According to a recent Reuters report, Meta is investing heavily in AI systems that will plan, purchase, and optimise ad campaigns with minimal human input, generating 30-40% better results at 10% of the cost, which could potentially wipe out much of the creative industry around social. The announcement signals a dramatic acceleration toward a future where media buying, and ad creative are machine-led.
This shift is already being felt across the industry. AI tools like ChatGPT, Canva, and Meta’s own Advantage+ are allowing small and mid-sized businesses to produce marketing content and run campaigns in-house, reducing their reliance on traditional agencies for execution.
"Clients no longer need an agency to write every post, design every banner, or set up every ad campaign," said Rachel Alexander, founder of Alexanders, Christchurch’s first digital marketing agency. "They have Canva, ChatGPT, HeyGen, MidJourney & Meta automation. What they need now is someone to help them make sense of it all,” she said.

Agencies that once focused on deliverables like social posts and Google Ads are now being challenged to step into a new role: strategic enablers (helping clients convert leads into customers).
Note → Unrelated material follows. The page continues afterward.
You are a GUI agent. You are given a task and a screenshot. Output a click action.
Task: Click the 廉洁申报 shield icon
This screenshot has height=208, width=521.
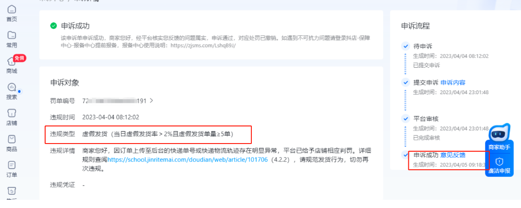(x=499, y=166)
A recent YouTube vlog “Meta just killed the creative industry: The 2026 Automation Apocalypse” by Julia McCoy, CEO at First Movers & AI thought leader, describes this well. “Agencies must pivot from being tactical executors to strategic advisors, bringing clarity, structure, and prioritisation to an increasingly overwhelming landscape,” said McCoy.
“Business marketers need to think of their agency as a marketing generalist doctor: diagnosing weak points, recommending tailored treatments, and coaching internal teams through implementation,” said Alexander.
With many SMEs building internal marketing teams and experimenting with DIY tools, the opportunity for agencies lies in offering higher-value services such as sales enablement, CRM integration, AI content workflows, and conversion strategy.
“It’s less about deliverables, more about direction. Less about content calendars, more about conversion journeys…The marketing agency of the future is less like a factory and more like a consultancy,” said McCoy.
Alexander said she is mindful, but not anxious, because we’ve always been a hybrid between a marketing consultancy and marketing agency.
For New Zealand agencies looking to adapt, this means embracing AI, not competing with it and reasserting their value as interpreters, integrators, and insight-driven advisors.
“AI has been disruptive technology but being agile is the key to success. It’s helped us survive for 28 years. Time to pivot again!," said Alexander.